## Activity
Nothing but the lines from the one containing "Click the Format as Percent icon" through the end of the data below should appear in the answer, each exact and free of pictures.
•••••
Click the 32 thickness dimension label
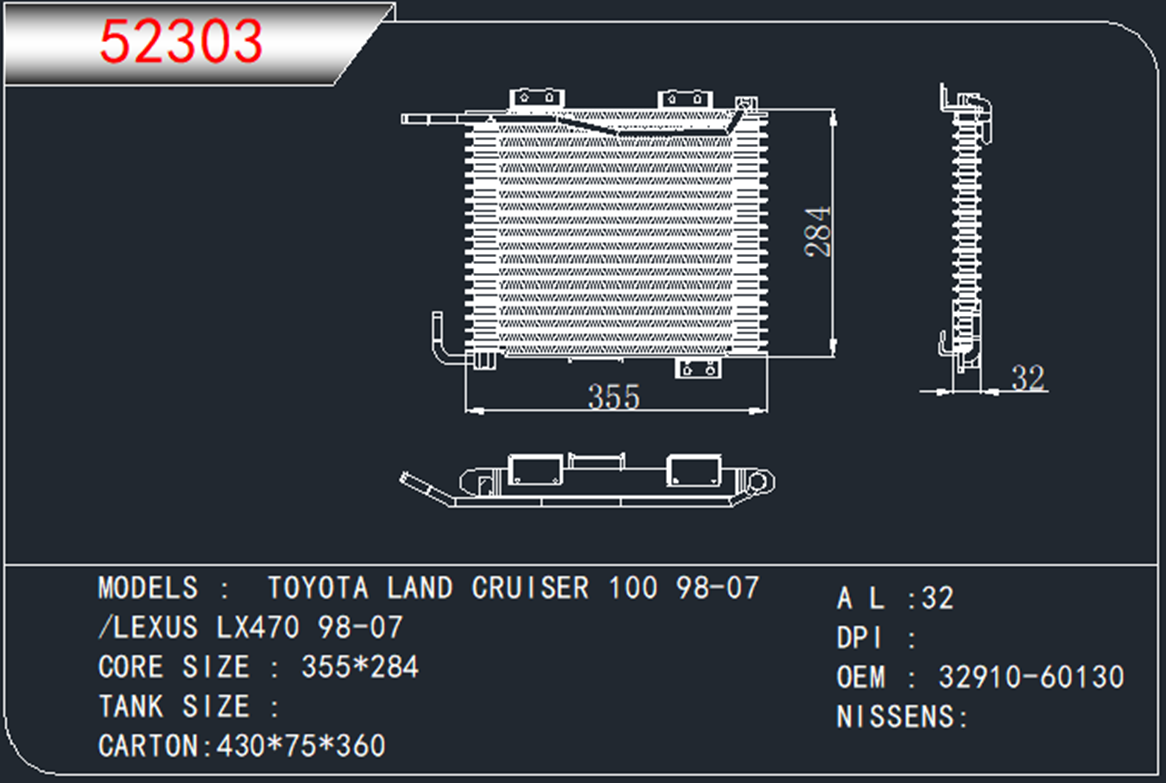The width and height of the screenshot is (1166, 783). click(1027, 378)
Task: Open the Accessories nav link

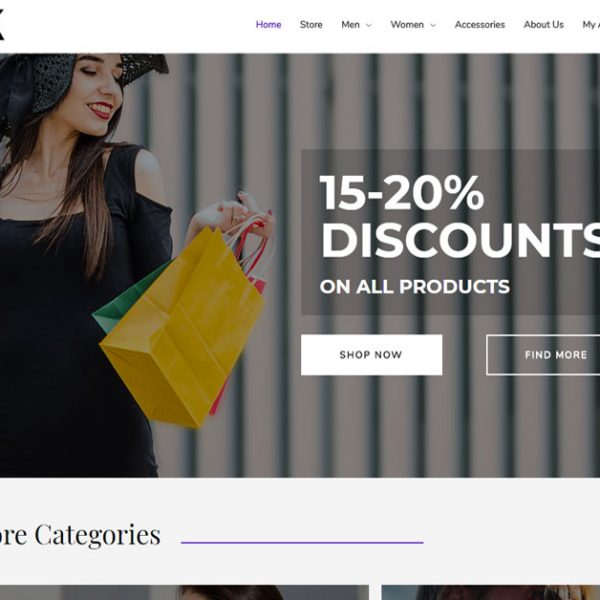Action: point(480,25)

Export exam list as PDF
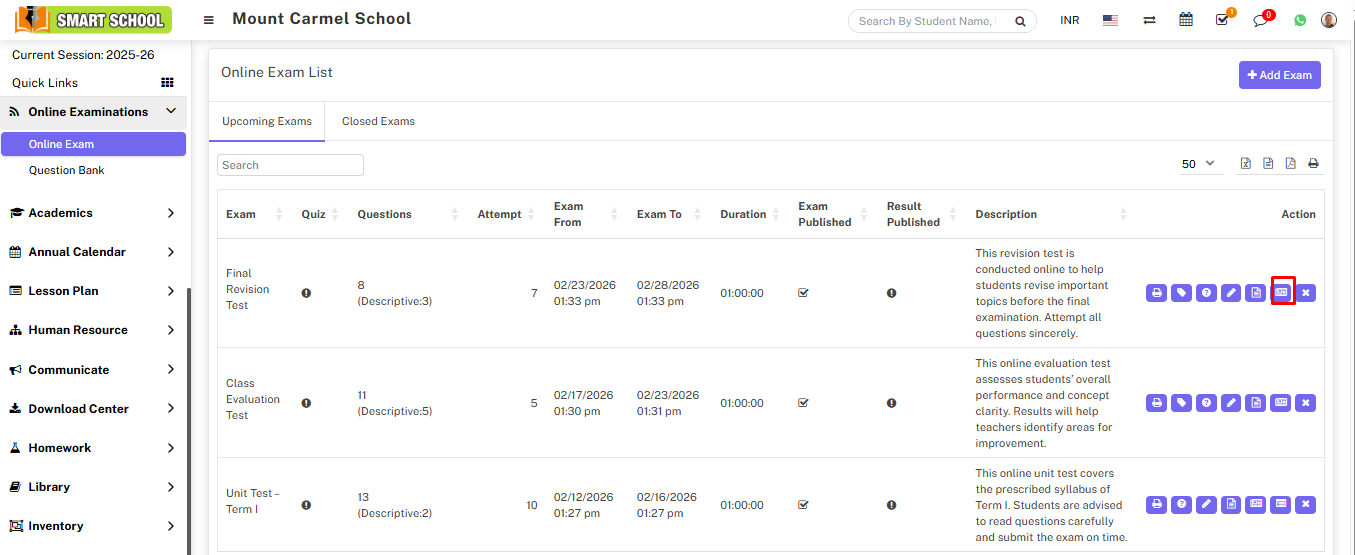click(x=1291, y=164)
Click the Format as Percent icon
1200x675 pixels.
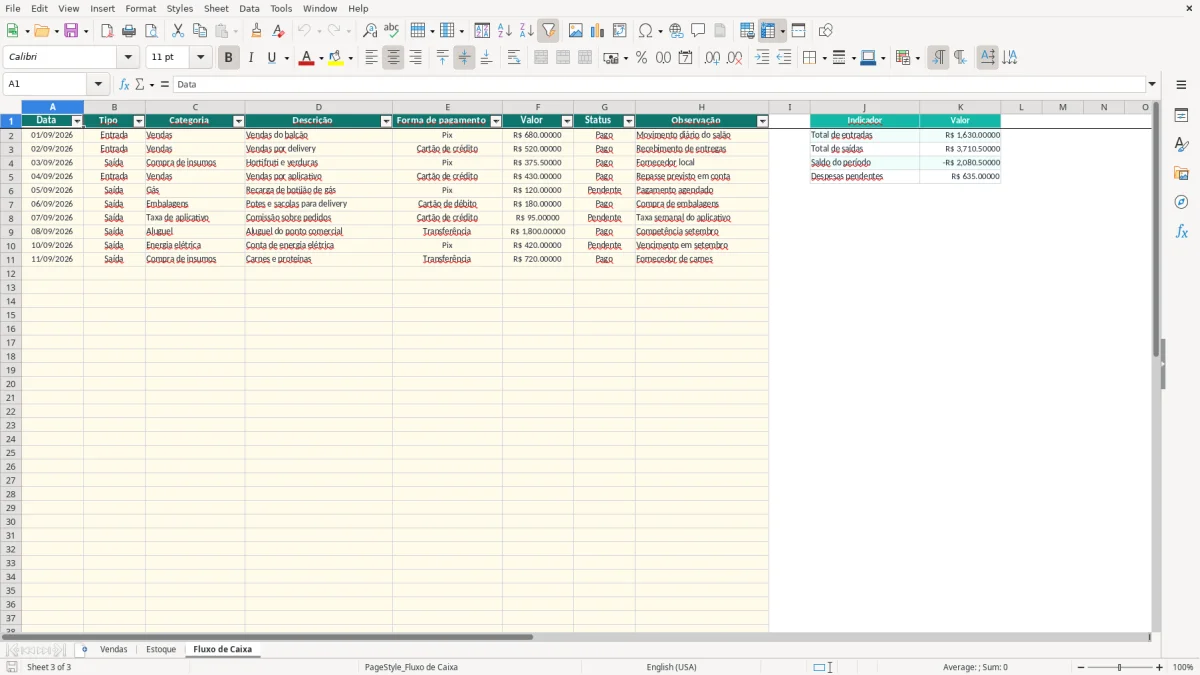click(x=641, y=58)
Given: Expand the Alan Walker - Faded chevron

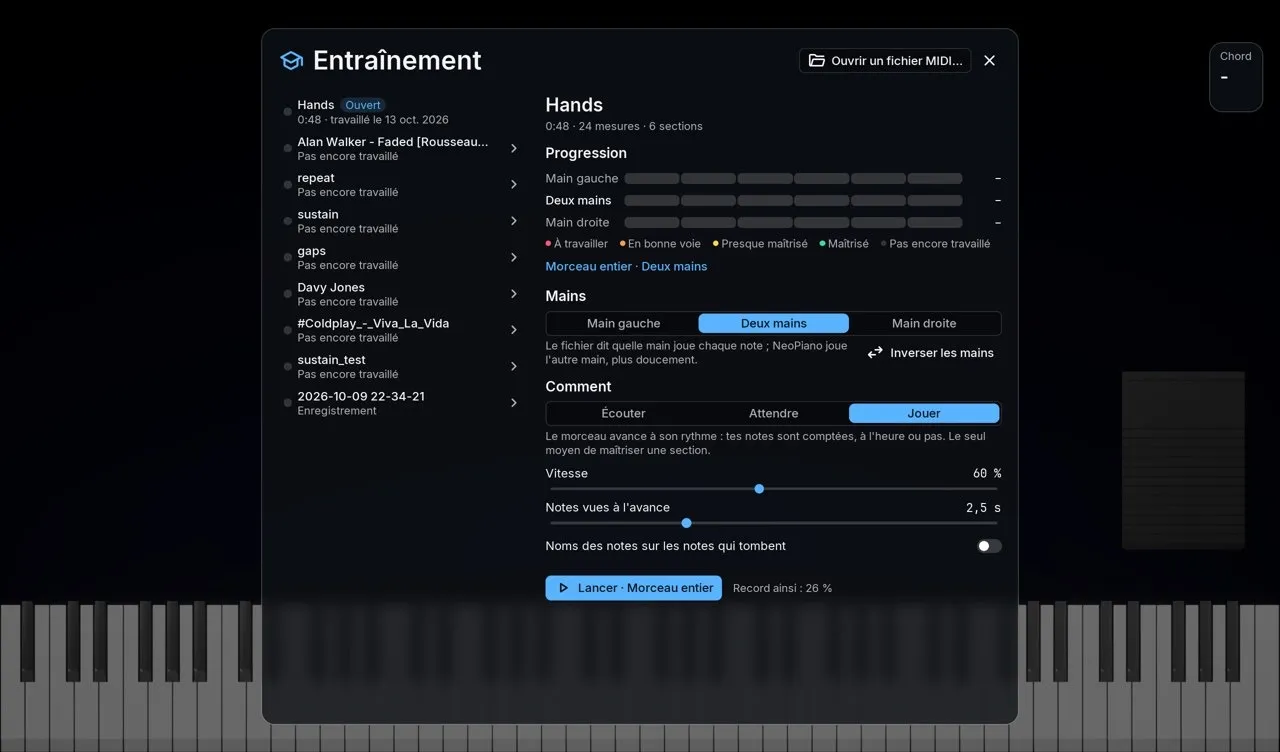Looking at the screenshot, I should 514,148.
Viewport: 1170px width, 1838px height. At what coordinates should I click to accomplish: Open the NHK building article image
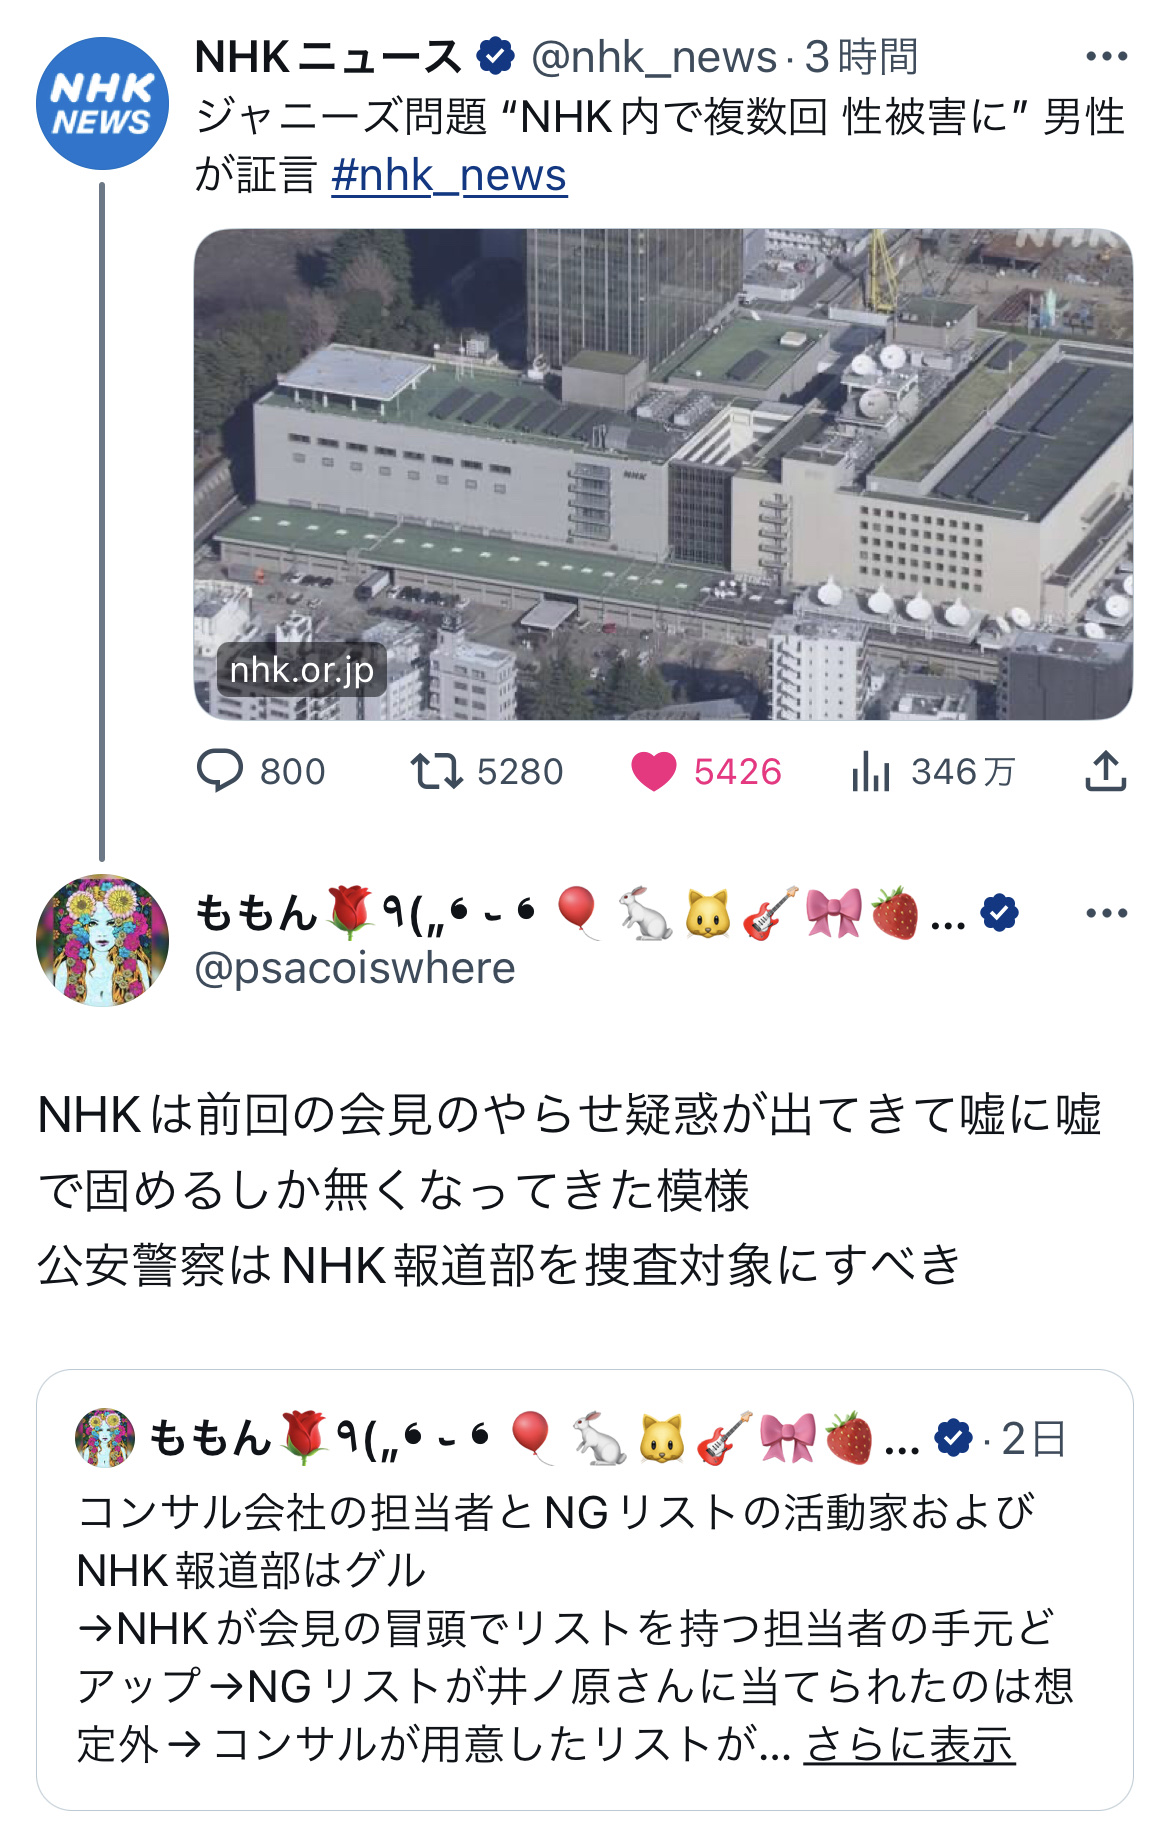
•••••
## Answer to this problem
Click the Format as Percent icon
1200x675 pixels.
click(x=641, y=58)
Given: Expand the Alan Walker - Faded chevron

Looking at the screenshot, I should 514,148.
Viewport: 1170px width, 1838px height. At what coordinates should I click to accomplish: Open the NHK building article image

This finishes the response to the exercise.